Python Unstructured Learning - Building a Book Recommender Engine
Description
Through an invitation with Datacamp I was able to take and review their Python course on Unstructured learning. From this I have created an example of how to build a recommender engine. In this example we will be using a list of books from the Gutenberg library and look for the top books similar to Moby Dick. The first thing we have to do is load all our necessary libraries. This includes numpy, pandas, some functions from sklearn, and of course the Gutenberg library and associated functions. I am on a Windows machine, so this was quite a difficult process. The Gutenberg library depends on a Berkly DB connection, this required a wheel install for windows instead of the usual “pip install”. I had some problems with the meta data connection to the Gutenberg library, so I pulled a random list of ten books. These are an individual text string for each book and will be the data to work with. Finally, I created a list of the books and a list of the associated titles.
NMF Engine Method
For this engine we will be leveraging a Non-negative Matrix Factorization. NMF is a dimension reduction technique similar to PCA, but has a much more interpretible output. These reduced dimensions with respect to books, will be the common themes. To leverage the NMF method we first have to create a CSR matrix of the word frequency in each book. The below code creates a TFIDF matrix where the columns are words used in the book and the rows are the books. The data is then the frequency of each word in each book.
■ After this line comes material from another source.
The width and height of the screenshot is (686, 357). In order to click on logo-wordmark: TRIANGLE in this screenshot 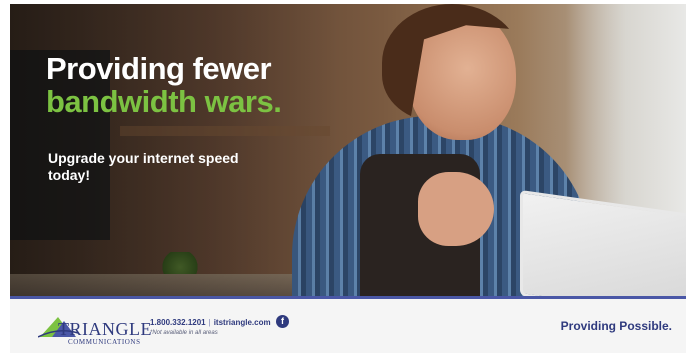, I will do `click(105, 329)`.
Next we apply the word frequency matrix to an NMF model. NMF requires a set number of components, in this case I chose 6. In an ideal world, I would be comparing the entire Gutenberg library of 53,000 books. There are 21 sub categories of books, so in that case I would choose 21 components. Once the NMF model is fit to the data we can extract the feature set.The feature matrix will be built based on the number of components set.
Recommending Similar Books
Now we have a set of NMF Features which represent the themes of the books in our list. Now we need a way to compare the features of articles. This is done using Cosine similarity. The basics of Cosine similarity comparison plots lines for each books themes and measures the angle between them as a measure of similarity. A higher value is a closer book similarity.
First, we normalize the features. Then we create a pandas DataFrame using these normalized features and the titles of the books. Finally we need a comparison for the cosine similarity. By setting article equal to Moby Dick we have a book which we want recommendations for. Finally the .dot method on our pandas DataFrame computes the cosine similarity. We can view the 5 books most similar to Moby Dick, and the fisrt is obviously itset, but second closes is Vikram and the Vampire
Conclusion
So, how good is the engine created? It says that the book in our list most similar to Moby Dick is Vikram and the Vampire. From wikipedia this book is an ancient indian tale about a King named Vikram who vows to capture a vampire. Each time he tries to capture the vampire it escapes. This seems like a decent comparison to Moby Dick of a main character chasing after a mythical creature.
This is just one example where NMF can be used to create a recommender engine. Any array that contains non-negative values is suitable for NMF. This could also be used for image recognition, or lists of ecommerce purchases.